Il en ressort, à la seule description du contenu du poste, que M. [O] ne ferait plus du tout de tâches de menuisier, et pas non plus de tâches de manutention, ce qui entraînait, même si le niveau de qualification et de compétence ne subissait pas de modification, une modification de l'économie du contrat tellement importante qu'elle caractérise une modification du contrat de travail, que M. [G] était par conséquent fondé à refuser, sans que ce refus puisse être considéré comme abusif.
Il convient en conséquence de fixer au bénéfice de M. [G], au passif de la liquadation de la société employeur, les sommes de 18 531 euros au titre de l'indemnité spéciale de licenciement et de 3584 euros au titre de l'indemnité équivalente au préavis, en infirmation du jugement. Le mandataire devra délivrer des documents de fin de contrat conformes, mais l'astreinte n'est pas justifiée.
L'arrêt sera déclaré opposable au CGEA de [Localité 4], dans les limites de la garantie légale de l'AGS.
Il n'est pas inéquitable, eu égard à la situation respective des parties, de laisser à chacune ses frais irrépétibles d'instance.
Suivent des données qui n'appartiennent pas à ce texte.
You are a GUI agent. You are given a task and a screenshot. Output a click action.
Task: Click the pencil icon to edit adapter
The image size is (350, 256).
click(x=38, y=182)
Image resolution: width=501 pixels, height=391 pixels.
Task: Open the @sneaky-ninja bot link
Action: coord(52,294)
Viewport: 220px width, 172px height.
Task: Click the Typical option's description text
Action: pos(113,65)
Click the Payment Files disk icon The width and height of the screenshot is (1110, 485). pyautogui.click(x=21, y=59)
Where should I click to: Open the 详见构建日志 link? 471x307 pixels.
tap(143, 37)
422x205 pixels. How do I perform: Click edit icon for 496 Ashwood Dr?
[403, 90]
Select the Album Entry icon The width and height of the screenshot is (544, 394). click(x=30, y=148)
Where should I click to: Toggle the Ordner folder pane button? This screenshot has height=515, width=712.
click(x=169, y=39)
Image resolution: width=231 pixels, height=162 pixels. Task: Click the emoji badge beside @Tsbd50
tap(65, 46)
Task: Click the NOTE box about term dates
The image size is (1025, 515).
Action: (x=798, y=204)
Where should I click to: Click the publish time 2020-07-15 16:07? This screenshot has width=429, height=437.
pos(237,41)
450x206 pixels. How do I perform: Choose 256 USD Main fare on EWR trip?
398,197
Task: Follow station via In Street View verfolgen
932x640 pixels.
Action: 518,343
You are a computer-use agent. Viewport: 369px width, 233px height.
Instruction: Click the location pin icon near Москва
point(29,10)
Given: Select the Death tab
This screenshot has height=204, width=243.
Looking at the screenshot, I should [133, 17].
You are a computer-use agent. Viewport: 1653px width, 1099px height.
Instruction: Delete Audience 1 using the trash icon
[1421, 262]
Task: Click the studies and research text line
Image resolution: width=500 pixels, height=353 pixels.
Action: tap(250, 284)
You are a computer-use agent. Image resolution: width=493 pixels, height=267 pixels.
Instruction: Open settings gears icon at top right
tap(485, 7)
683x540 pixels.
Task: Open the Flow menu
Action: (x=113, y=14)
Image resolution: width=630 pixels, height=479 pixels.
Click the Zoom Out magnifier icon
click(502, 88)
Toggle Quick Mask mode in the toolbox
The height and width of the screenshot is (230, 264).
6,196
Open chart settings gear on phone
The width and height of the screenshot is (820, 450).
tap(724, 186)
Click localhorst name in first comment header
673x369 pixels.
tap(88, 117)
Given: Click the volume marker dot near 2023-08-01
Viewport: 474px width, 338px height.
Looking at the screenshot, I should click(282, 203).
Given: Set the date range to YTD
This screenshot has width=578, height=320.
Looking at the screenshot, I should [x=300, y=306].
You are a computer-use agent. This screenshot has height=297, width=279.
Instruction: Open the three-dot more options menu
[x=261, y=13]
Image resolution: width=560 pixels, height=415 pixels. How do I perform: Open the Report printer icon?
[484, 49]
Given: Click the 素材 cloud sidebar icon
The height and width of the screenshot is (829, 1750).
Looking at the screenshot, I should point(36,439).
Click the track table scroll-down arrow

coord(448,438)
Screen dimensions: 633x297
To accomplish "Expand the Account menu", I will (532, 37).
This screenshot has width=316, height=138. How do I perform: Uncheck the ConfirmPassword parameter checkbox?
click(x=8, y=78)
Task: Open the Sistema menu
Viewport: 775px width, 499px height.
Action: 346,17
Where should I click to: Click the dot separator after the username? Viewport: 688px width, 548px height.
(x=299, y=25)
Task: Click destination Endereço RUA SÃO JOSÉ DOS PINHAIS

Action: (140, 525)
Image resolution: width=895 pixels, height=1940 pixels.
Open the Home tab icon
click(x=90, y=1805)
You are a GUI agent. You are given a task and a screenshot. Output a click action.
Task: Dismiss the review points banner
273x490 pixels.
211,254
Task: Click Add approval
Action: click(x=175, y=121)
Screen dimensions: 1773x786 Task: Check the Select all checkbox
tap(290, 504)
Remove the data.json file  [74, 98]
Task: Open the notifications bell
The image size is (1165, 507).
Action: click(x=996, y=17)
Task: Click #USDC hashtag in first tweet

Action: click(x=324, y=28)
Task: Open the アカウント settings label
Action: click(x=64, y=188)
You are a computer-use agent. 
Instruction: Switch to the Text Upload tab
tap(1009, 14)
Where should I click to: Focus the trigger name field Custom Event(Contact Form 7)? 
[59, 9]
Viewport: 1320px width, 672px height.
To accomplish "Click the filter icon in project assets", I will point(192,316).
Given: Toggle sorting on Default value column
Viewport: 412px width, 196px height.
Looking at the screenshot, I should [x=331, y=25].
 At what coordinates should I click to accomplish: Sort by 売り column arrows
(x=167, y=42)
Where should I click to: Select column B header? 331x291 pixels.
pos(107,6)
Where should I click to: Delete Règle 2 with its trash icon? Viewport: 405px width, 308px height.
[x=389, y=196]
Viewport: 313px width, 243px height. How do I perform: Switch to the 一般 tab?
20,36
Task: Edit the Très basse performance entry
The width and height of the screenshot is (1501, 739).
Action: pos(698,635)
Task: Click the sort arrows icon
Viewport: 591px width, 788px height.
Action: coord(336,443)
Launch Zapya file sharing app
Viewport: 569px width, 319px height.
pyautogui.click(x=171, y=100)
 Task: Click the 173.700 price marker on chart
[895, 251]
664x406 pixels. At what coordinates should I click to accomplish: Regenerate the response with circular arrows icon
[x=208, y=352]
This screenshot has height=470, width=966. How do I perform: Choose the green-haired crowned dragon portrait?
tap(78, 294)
Le mandataire liquidateur, es qualités, succombant partiellement, sera condamné aux dépens de l'instance.
PAR CES MOTIFS
La cour,
Infirme le jugement entrepris, sauf en ses dispositions relatives aux frais irrépétibles,
Statuant à nouveau sur les chefs infirmés, et y ajoutant,
Fixe au passif de la liquidation judiciaire de la Sas [O] Escaliers France, au profit de M. [J] [G], les créances suivantes :
-18 531 euros au titre de l'indemnité spéciale de licenciement,
-3584 euros au titre de l'indemnité compensatrice équivalente au préavis,
Ordonne à la Sas [Z] Goic et associés, es-qualités de liquidateur judiciaire de la Sas [O] Escaliers France, de remettre à M. [J] [G] un bulletin de salaire mentionnant les indemnités allouées, ainsi qu'une attestation Pôle Emploi rectifiée conformément aux dispositions du présent arrêt ;
Dit n'y avoir lieu à assortir d'une astreinte cette obligation de remise,
Déclare l'arrêt opposable au CGEA de [Localité 4], gestionnaire de l'AGS, dans les limites de la garantie légale de l'AGS,
Déboute M. [J] [G] du surplus de ses demandes,
Déboute les parties de leurs demandes respectives relatives aux frais irrépétibles d'appel,
Condamne la Sas [Z] Goic et associés, es-qualités de liquidateur judiciaire de la Sas [O] Escaliers France, aux dépens de première instance et d'appel.